Los jardines andaluces, la gran inspiración de Sorolla

El artista se inspiró para el diseño de sus estancias en los jardines andaluces que le conquistaron en sus visitas a Sevilla y Granada. Especialmente en los del Alcázar de la primera y la Alhambra de la segunda. Ambos los había pintado en repetidas ocasiones a partir de 1908 movido por su admiración. Éstos eran amplios pero estaban organizados en cuadrantes íntimos y en ellos, “los espacios se iban concatenando de tal forma que a cada nuevo recodo se accedía generando una sensación de descubrimiento”, comentó López.

Antes había conocido otros de carácter más monumental como los de Versalles o La Granja de San Ildefonso, pero en ellos no halló las cotas de intimidad que sí ofrecen los del sur de España. La idea de los “jardines pavimentados, en los que jardín y patio están estrechamente relacionados”, expuso Luca de Tena, “con la presencia de agua que emita un rumor continuo generando sosiego”.

En la exhibición se incluyen varias de las pinturas que Sorolla realizó de los jardines andaluces, de tal forma que se pueden comprobar in situ sus similitudes. También los dibujos previos que el valenciano realizó al concebir cómo distribuiría los diferentes elementos que quería emplazar en sus jardines. No era jardinero y carecía de formación en jardinería, por lo que se basó en el método de prueba y error, hasta que finalmente lograba el resultado deseado. Planteaba perspectivas que le cuadraran a futuro aunque después sus cuadros “no siempre eran reflejos de la realidad”, aclaró la directora.
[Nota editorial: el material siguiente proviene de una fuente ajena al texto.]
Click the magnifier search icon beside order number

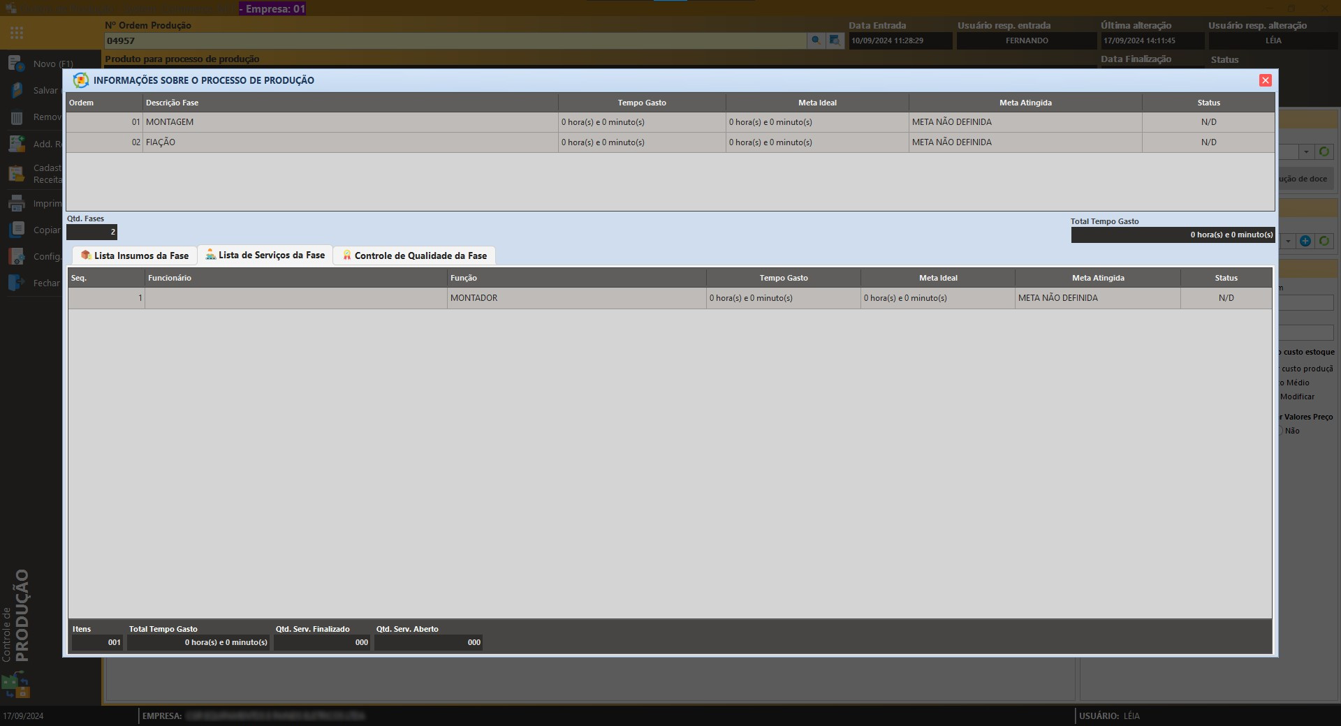[815, 40]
Sorolla, Clotilde y su amor compartido por las flores

El pintor no era el único al que le gustaba tener siempre flores sobre la mesa. Según reveló Luca de Tena, en la correspondencia que intercambiaba con su mujer Clotilde cuando estaba de viaje, “era habitual que, además de texto, incluyeran flores prensadas, y que Sorolla preguntara por el estado del jardín, ya que ella era quien lo cuidaba principalmente mientras él estaba fuera”.
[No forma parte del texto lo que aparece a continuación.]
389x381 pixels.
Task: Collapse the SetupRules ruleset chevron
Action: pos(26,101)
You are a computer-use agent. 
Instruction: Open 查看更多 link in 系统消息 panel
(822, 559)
Precisamente un rosal es el protagonista de un cuadro sobre el que versa una leyenda de su amor. “Tras la muerte de Sorolla, dejó de echar flores y, cuando seis años más tarde falleció ella, el rosal también murió”, relató López. De hecho, hasta hace muy poco tiempo no se había conseguido rebrotar la planta.

En 1920, al tiempo que pintaba en el jardín de su casa el retrato de la mujer de López de Ayala, el artista sufrió un derrame que mermó sus facultades físicas. Contó la comisaria que “de repente se mareó e intentó retomar los pinceles”, pero no lo consiguió. Para el prolífico pintor, cuyo lema era “hay que pintar deprisa porque todo se va”, su debilitamiento le hizo rebajar notablemente su ritmo de pintura, aunque sí que llevó a cabo alguna.

Es el caso de una de sus últimas representaciones de su jardín, con una imagen que a la postre se ha interpretado como una especie de despedida. El pintor retrató su sillón de mimbre en el que solía sentarse tanto para descansar como para pintar, vacío y solitario, rodeado de la belleza de la naturaleza que encerró en sus jardines.

La exposición refleja el profundo cuidado con el que Sorolla se ocupó de su jardín, donde disfrutó de unas cotas de libertad e intimidad únicas. Las obras en las que lo retrató aparecen en su mayoría sin firma, ya que eran realizadas para “su disfrute propio”, como López reconoce. Un disfrute que desarrolló hasta sus últimos días y que ahora puede descubrirse y comprobarse en las mismas estancias en las que se gestó el arte y la imaginación del pintor.